Using only the entries below, copy exactly the lines that begin at the one with "You are a computer-use agent." and end at the one with "Given: Switch to 页面 tab in navigation pane", both included. Drop the pictures.

** Records excerpted from a collection **
◇ ◇ ◇ ◇ ◇

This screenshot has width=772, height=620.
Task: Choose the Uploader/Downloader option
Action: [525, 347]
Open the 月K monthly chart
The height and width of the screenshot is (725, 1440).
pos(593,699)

◇ ◇ ◇ ◇ ◇

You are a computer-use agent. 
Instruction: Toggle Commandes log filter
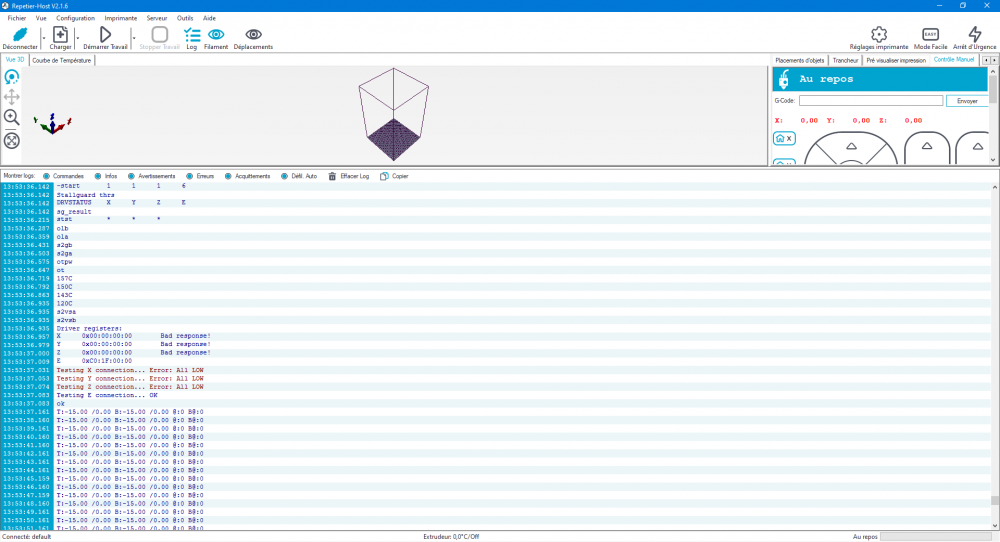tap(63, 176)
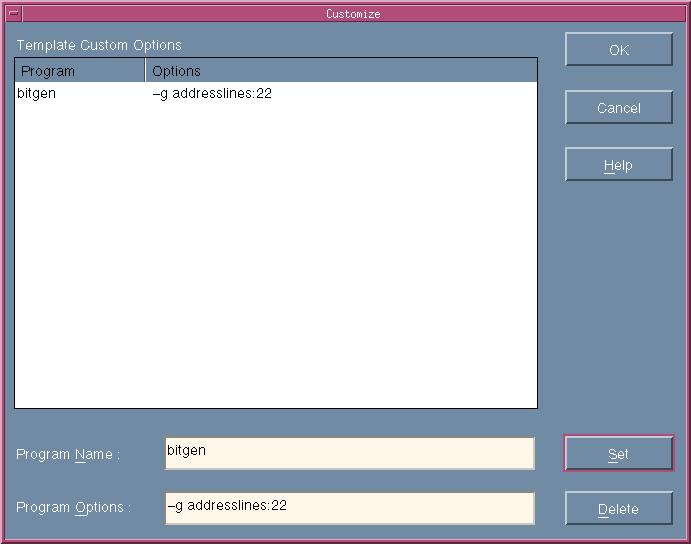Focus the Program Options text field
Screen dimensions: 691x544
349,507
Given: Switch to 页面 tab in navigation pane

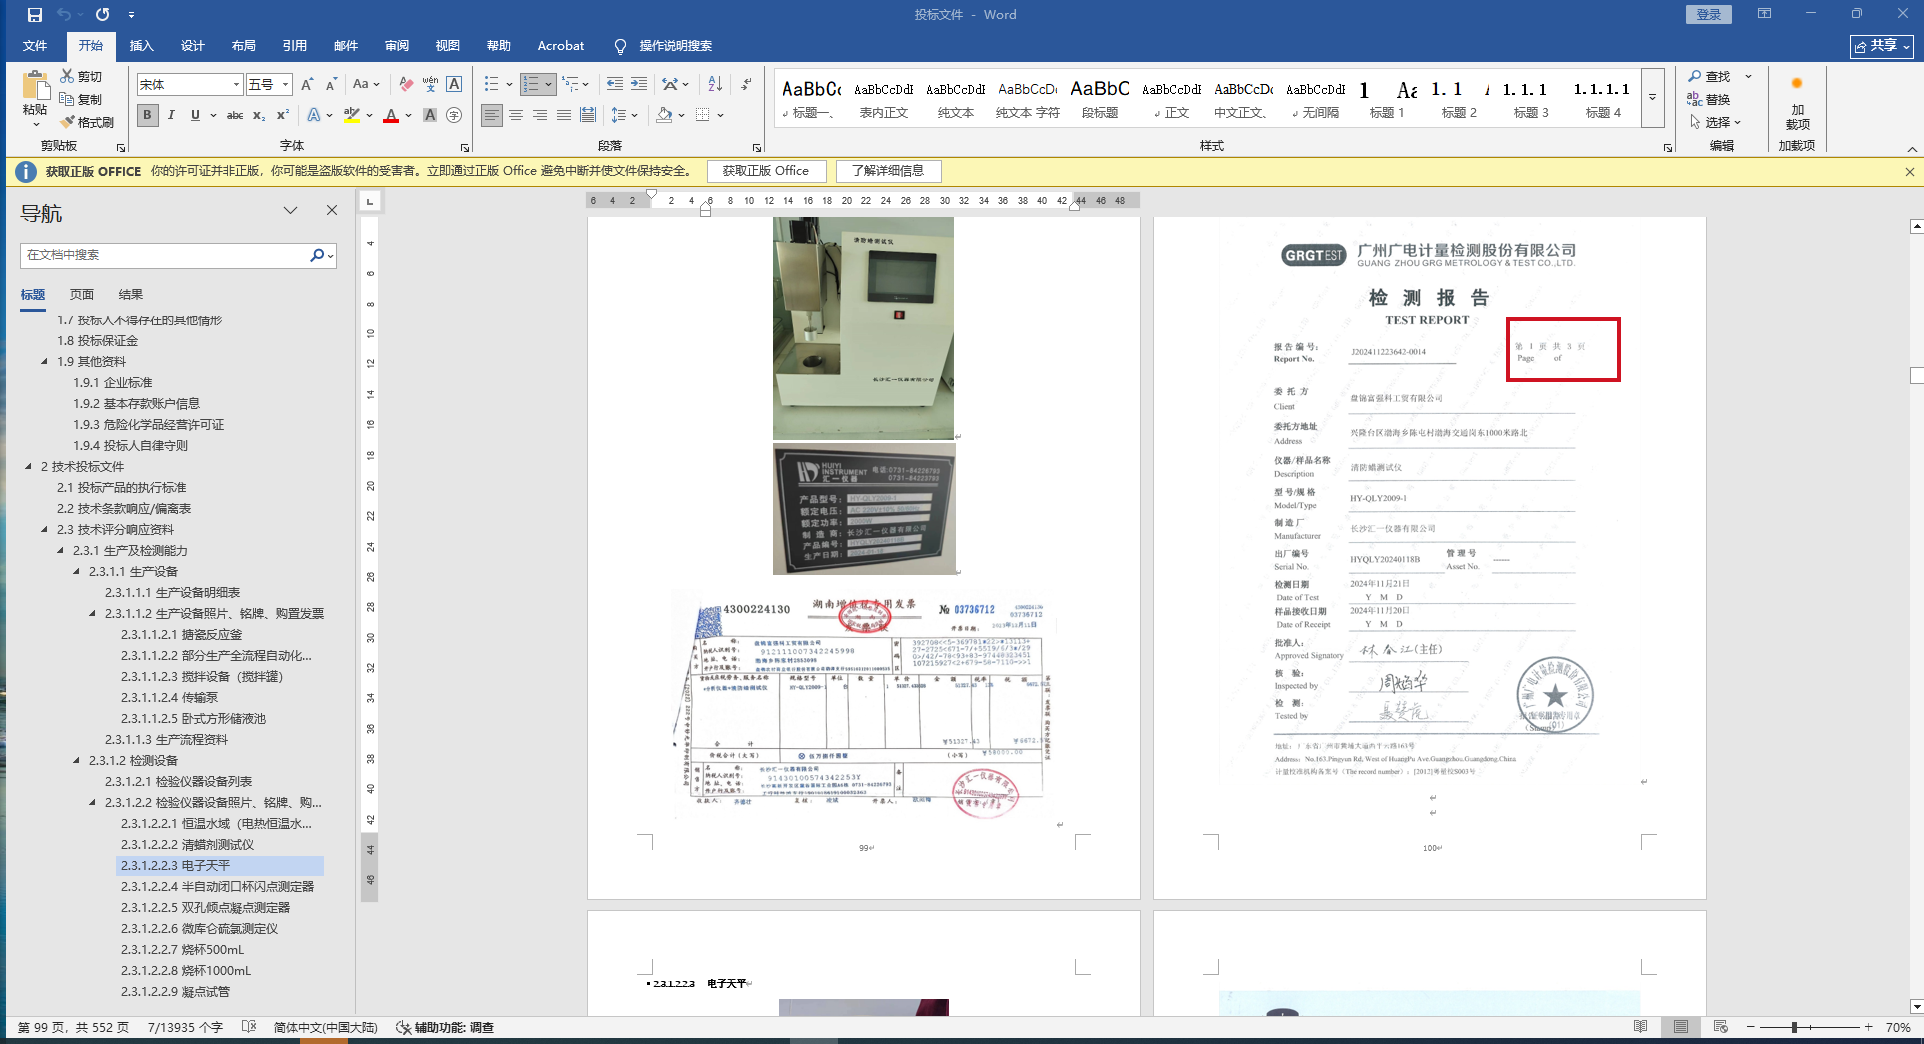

◇ ◇ ◇ ◇ ◇

** Finished exercise **
You are a computer-use agent. 
Instruction: Toggle Commandes log filter
tap(63, 176)
Focus the Program Options text field
Screen dimensions: 691x544
349,507
Given: Switch to 页面 tab in navigation pane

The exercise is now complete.